The weekly effort applied to this engagement is probably 20+% higher than my previous average working week. In resilience thinking we are often trying to find the way to ‘bounce forward’ from a disruption – the up side for my current situation is that I bill by the hour.

With my limited free-time/energy I have been able to keep up with the reading and conversations required by the Working Group to establish a set of Resilience Awards here in Australia, plus the initial effort to get engaged in the BCI’s ‘Discipline Mapping’ working group – more on both those initiatives in other posts.

As a result I find myself with >50 unread articles in my Google Reader, many feeds that deserve more time marked as read and an increasing number of blog posts on other sites that I was initially motivated to comment on.

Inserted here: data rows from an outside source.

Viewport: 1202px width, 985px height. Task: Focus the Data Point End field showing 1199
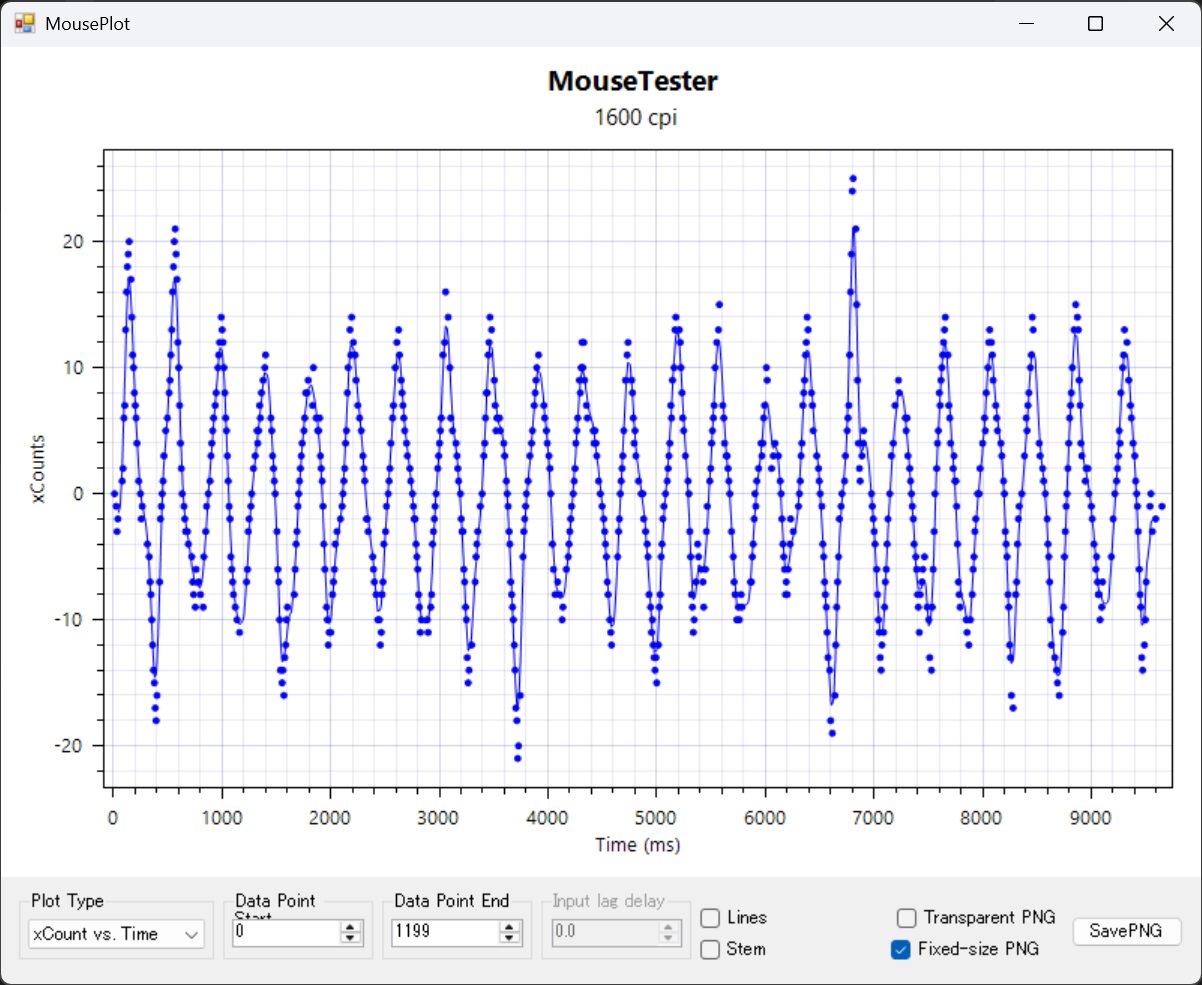click(x=443, y=933)
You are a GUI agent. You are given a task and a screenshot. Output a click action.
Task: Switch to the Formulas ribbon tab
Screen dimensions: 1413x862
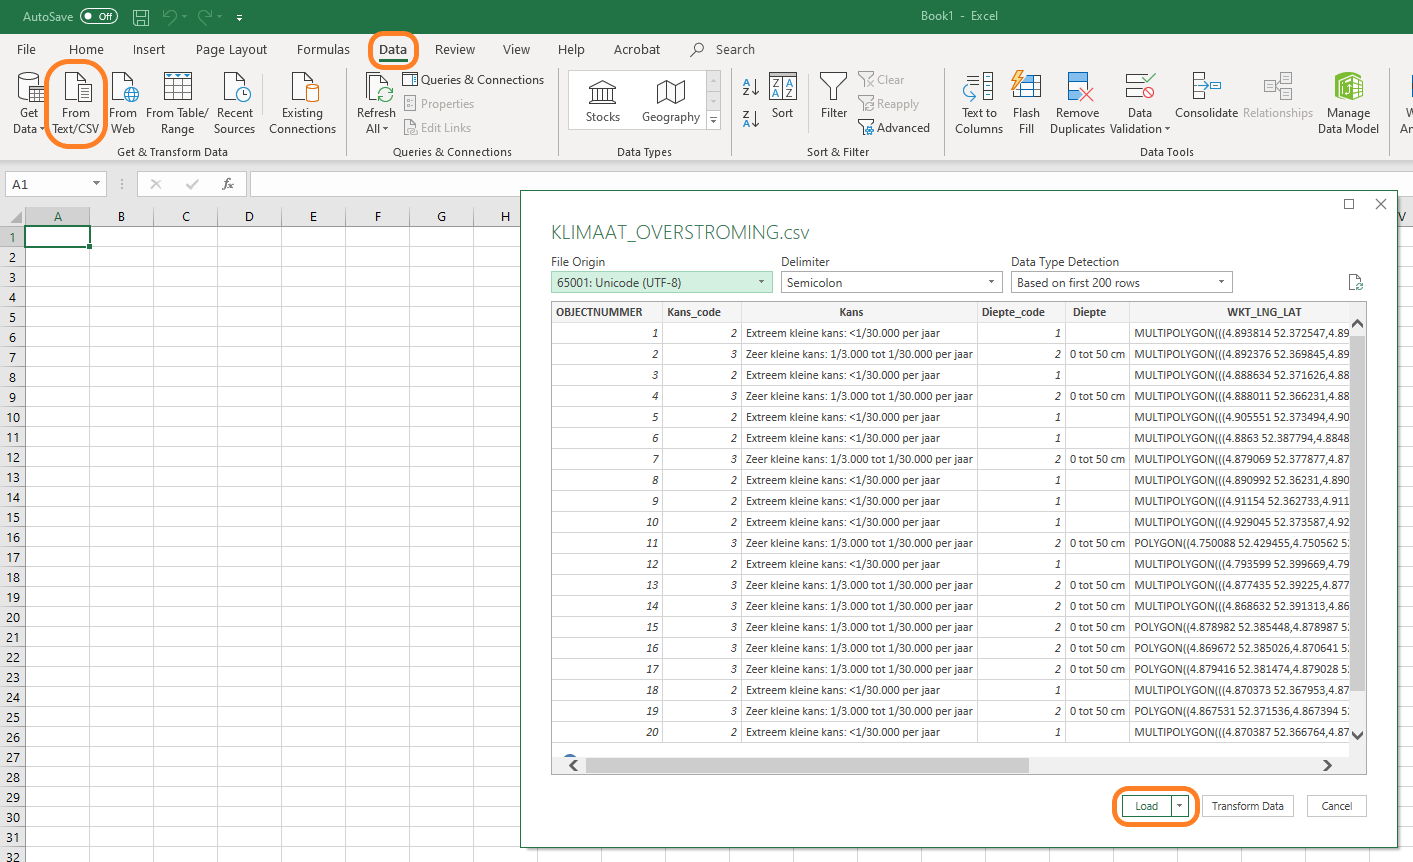pyautogui.click(x=322, y=49)
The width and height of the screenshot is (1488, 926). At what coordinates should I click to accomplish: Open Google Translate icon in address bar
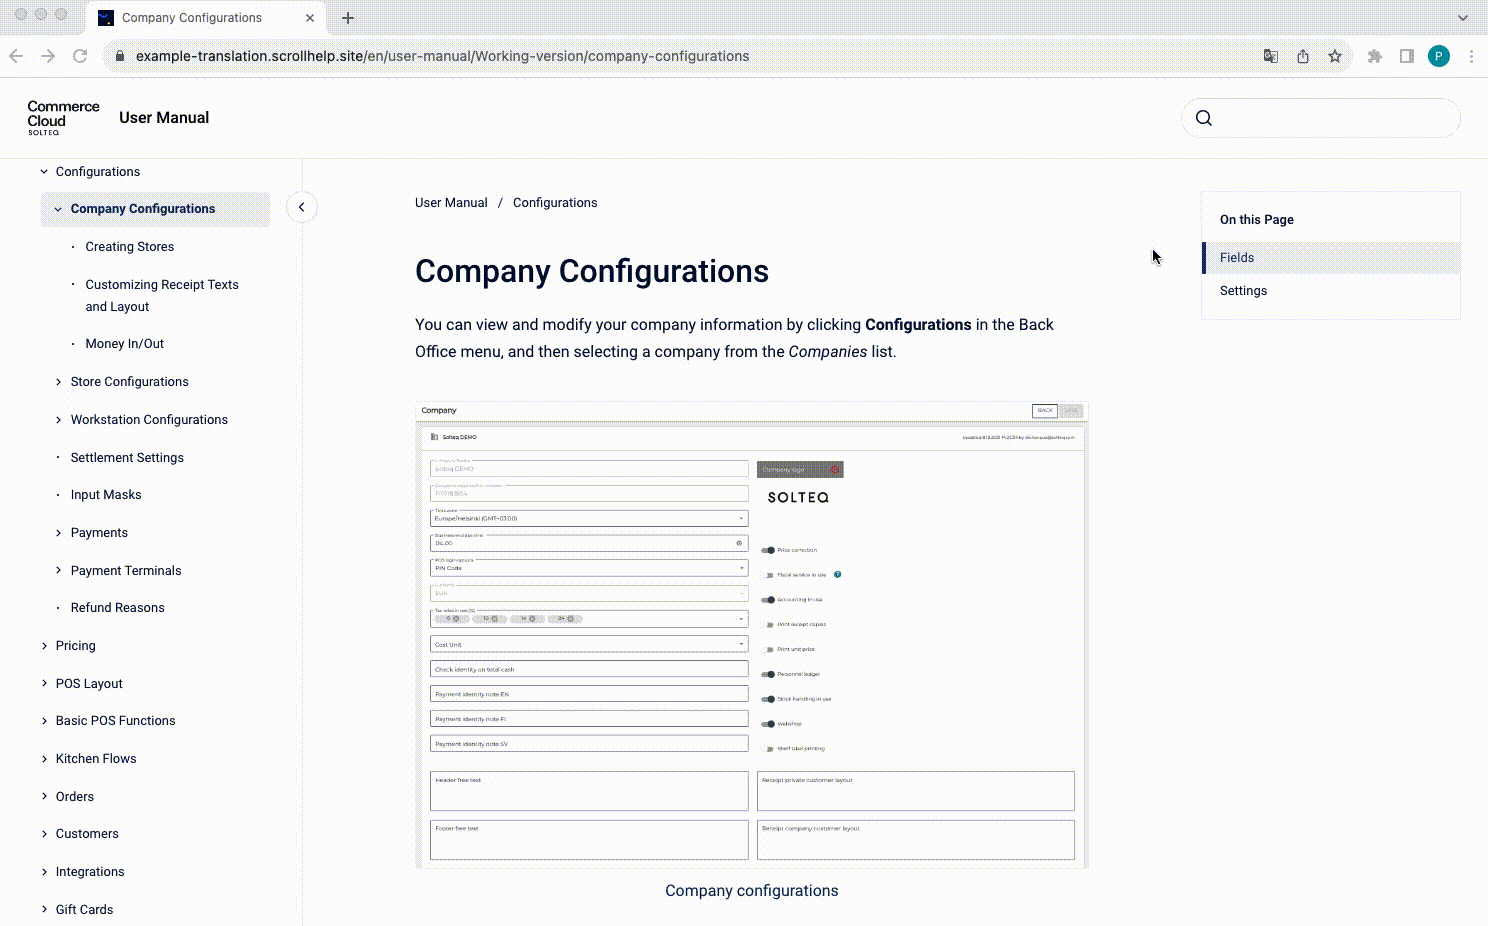click(1270, 56)
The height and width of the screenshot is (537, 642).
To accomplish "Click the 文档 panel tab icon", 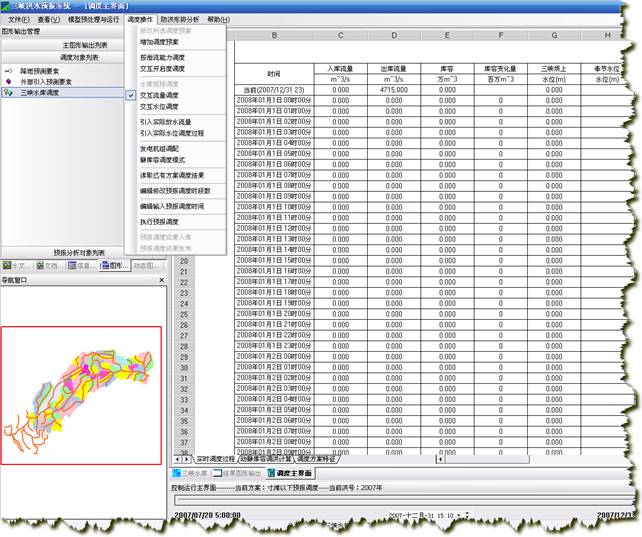I will click(x=40, y=266).
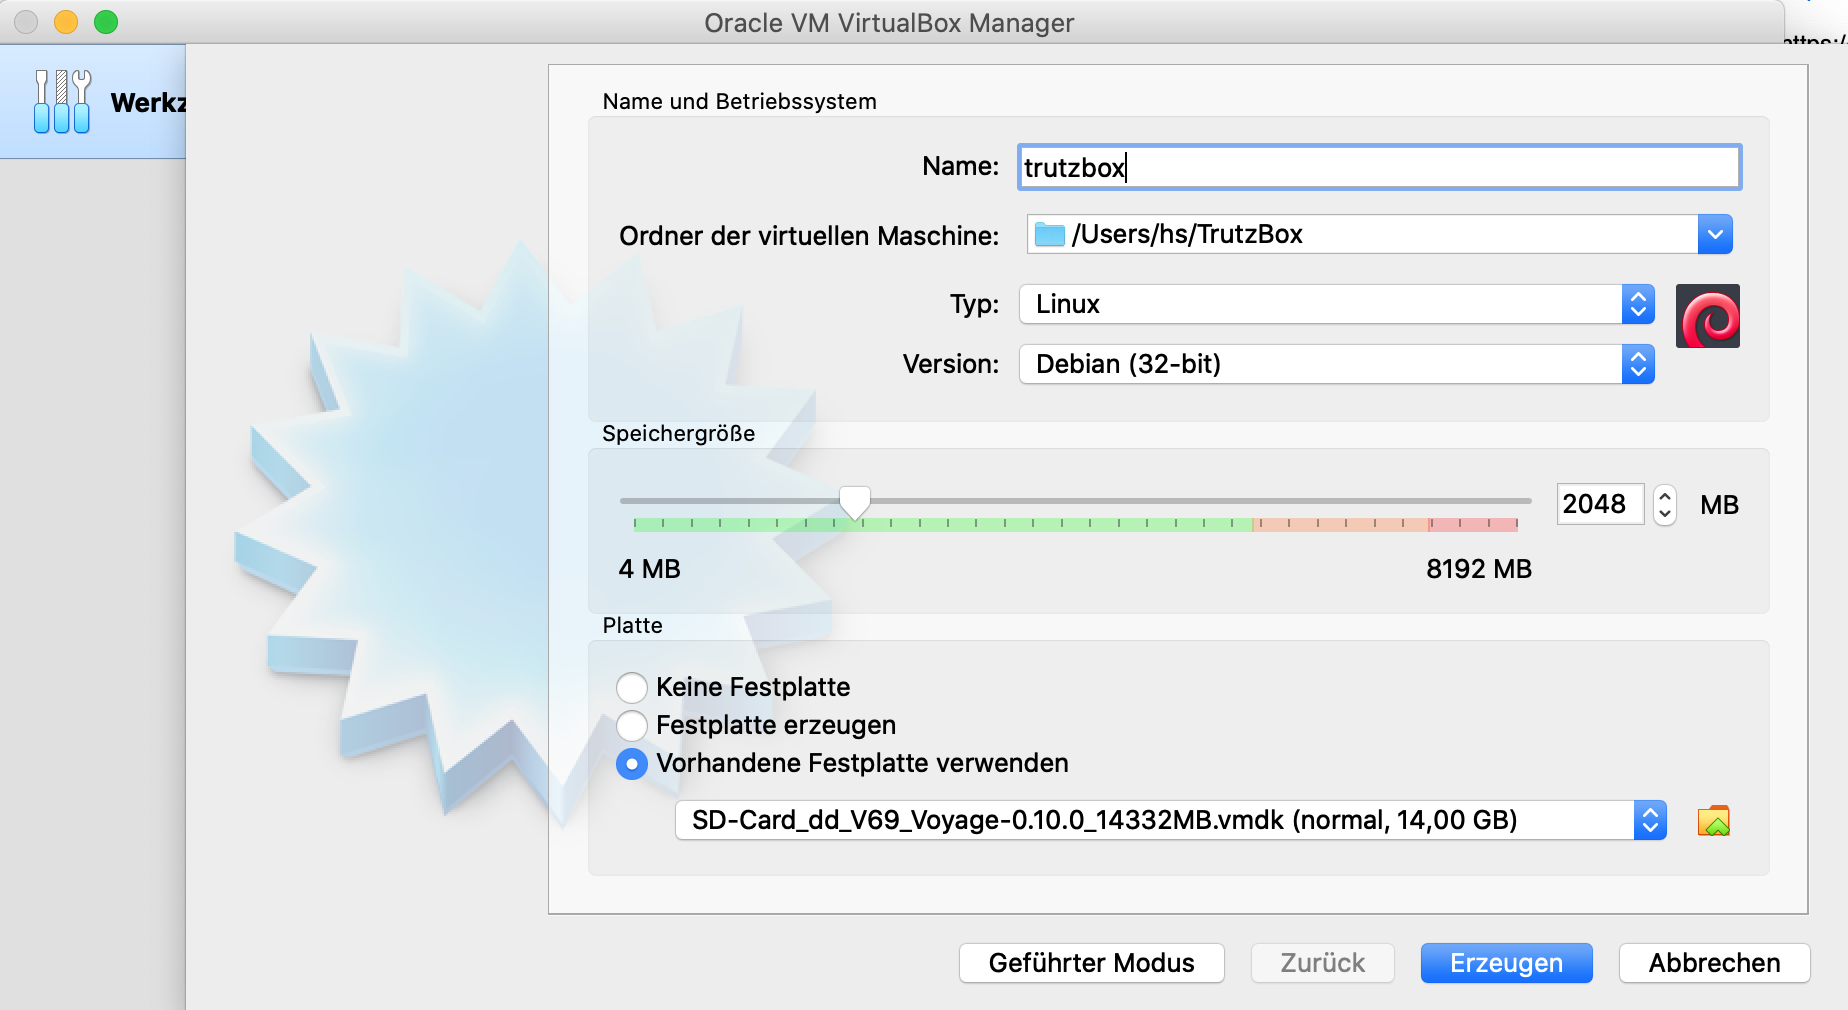Click the Name text field
Image resolution: width=1848 pixels, height=1010 pixels.
pos(1380,167)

Plus an increasing sense of frustration at not having the energy or inspiration to write.

It takes a concerted effort to get started with a blog, but when you find your voice (which I guess comes from the motivation and passion) then it is amazing how it becomes a part of what we do and how we perceive ourselves.

I am constantly amazed and inspired by the output, and quality, of commentators such as Chris Brogan (on Social Media) and John Glenn (in our own professional space) – not sure how these guys keep it up.

Just wanted to let people know that I am still here and getting back into the blog habit.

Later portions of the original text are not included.